A new survey reveals physicians need more training on discussing gender identity and/or sexual orientation issues to provide sufficient transgender care.
George Washington University (GW) Researcher Michael S. Irwig, M.D., published the first-of-its-kind survey assessing the attitudes and practice patterns of transgender care by endocrinologists, who often treat transgender patients with hormone therapy.
The survey, published online in Endocrine Practice, identified that while endocrinologists and other providers have received more education and training on transgender care within the past decade, self-rated comfort levels to provide transgender care is still rated relatively low.
Experts say more research is needed on how to increase comfort levels and cultural competency among endocrinologists and other medical professionals.
The survey, which was conducted at a meeting for endocrinologists found that 63 percent of those surveyed were willing to provide transgender care, but the majority of providers had no current transgender patients under their care.
Irwig also found that 50 percent of those surveyed had read the Endocrine Society’s transgender clinical practice guidelines with 70 percent of those under the age of 40.
Researchers also found that only 20 percent were “very” comfortable in discussing gender identity and/or sexual orientation and just 41 percent described themselves as “somewhat” or “very” competent to provide transgender care.
“With more transgender patients in the health care system, my findings identified that more research and more training is necessary to provide much needed, culturally competent care to transgender patients,” said Irwig, associate professor of medicine at the GW School of Medicine and director of the Andrology Center at the GW Medical Faculty Associates.
“The transgender community represents one of the most underserved and marginalized populations in health care.

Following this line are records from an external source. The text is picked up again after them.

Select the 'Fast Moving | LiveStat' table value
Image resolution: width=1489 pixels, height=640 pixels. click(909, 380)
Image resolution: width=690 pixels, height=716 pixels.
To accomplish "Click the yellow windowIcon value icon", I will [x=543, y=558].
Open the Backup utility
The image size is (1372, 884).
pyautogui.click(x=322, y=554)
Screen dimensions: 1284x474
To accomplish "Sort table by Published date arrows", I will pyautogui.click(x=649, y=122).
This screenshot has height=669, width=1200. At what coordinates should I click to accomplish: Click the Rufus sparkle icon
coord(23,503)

It is therefore up to the physician population to become more familiar with their needs and train the next generation to be culturally competent and prepared to treat this growing community.”

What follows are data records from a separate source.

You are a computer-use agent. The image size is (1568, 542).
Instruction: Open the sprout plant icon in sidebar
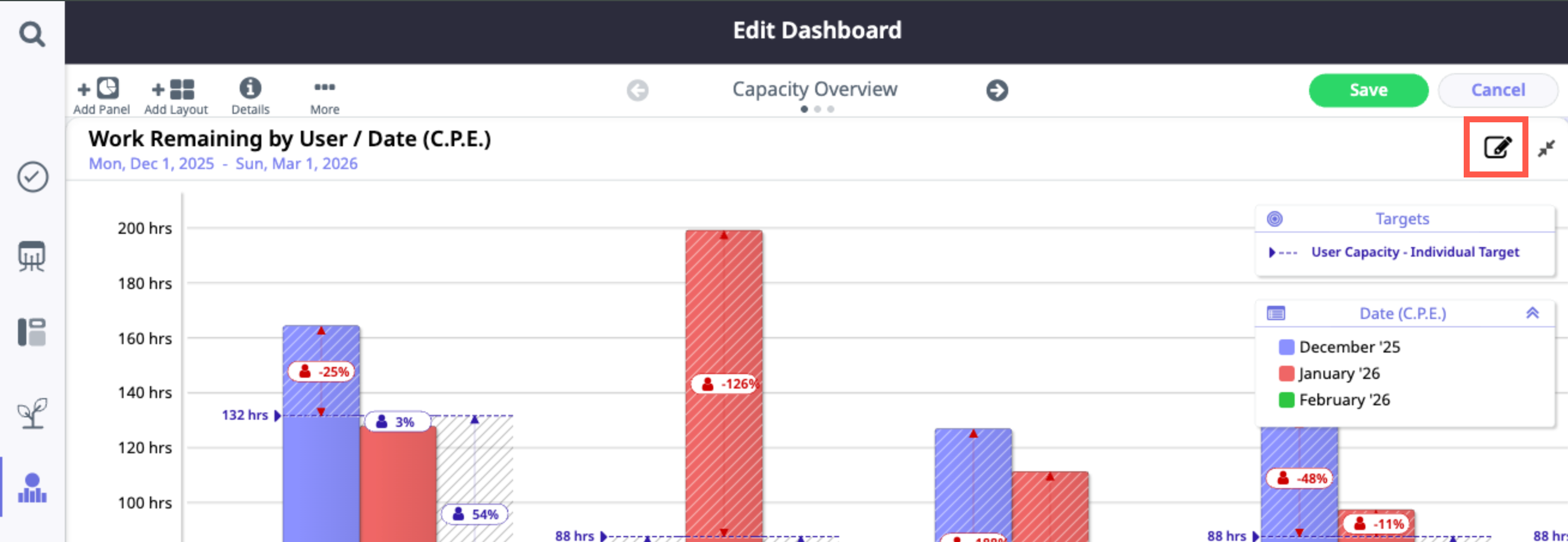point(32,413)
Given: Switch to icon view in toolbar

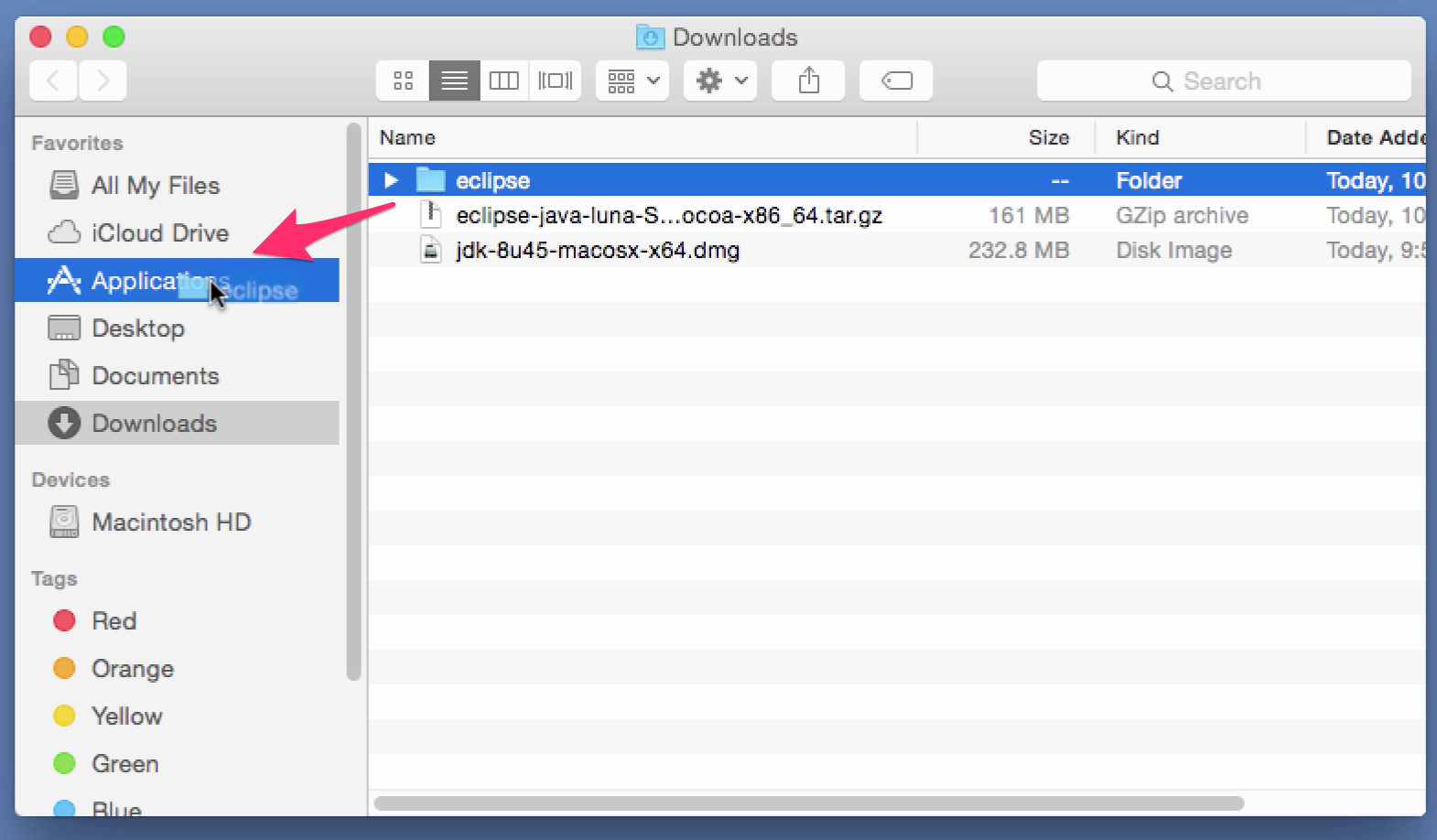Looking at the screenshot, I should pyautogui.click(x=403, y=81).
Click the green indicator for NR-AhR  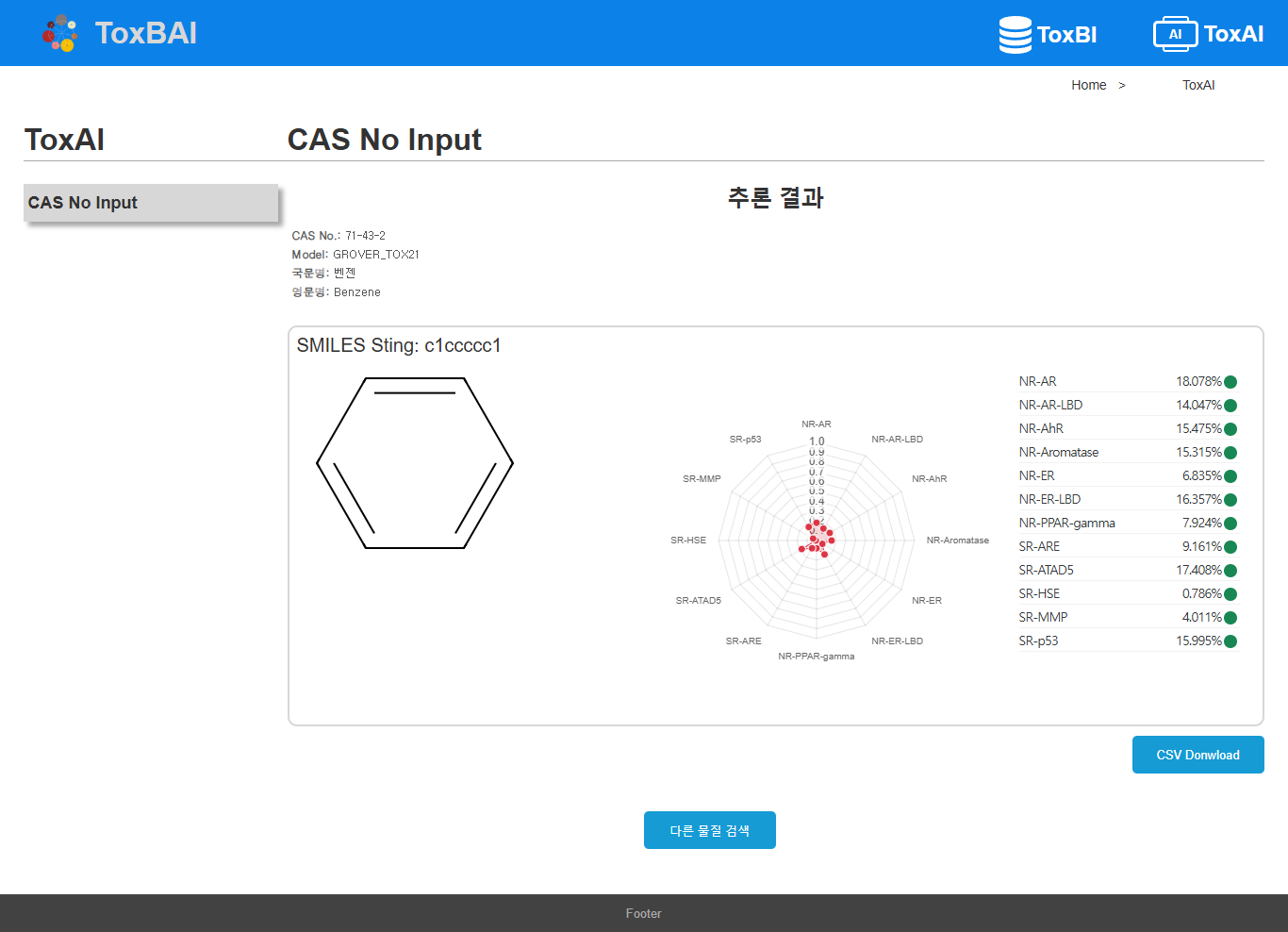1230,429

Efforts to improve physician competency toward providing care for transgender patients began in 2009, when the Endocrine Society’s guidelines helped to normalize transgender care within the specialty.
However, little has been published on the attitudes and practice patterns of physicians, including endocrinologists, as it relates to transgender care.
“Progress has been made, but there is still more work to be done,” said Irwig. “More exposure to transgender patients during residency and more research on interventions to overcome discomfort in discussing sexuality and gender are needed.”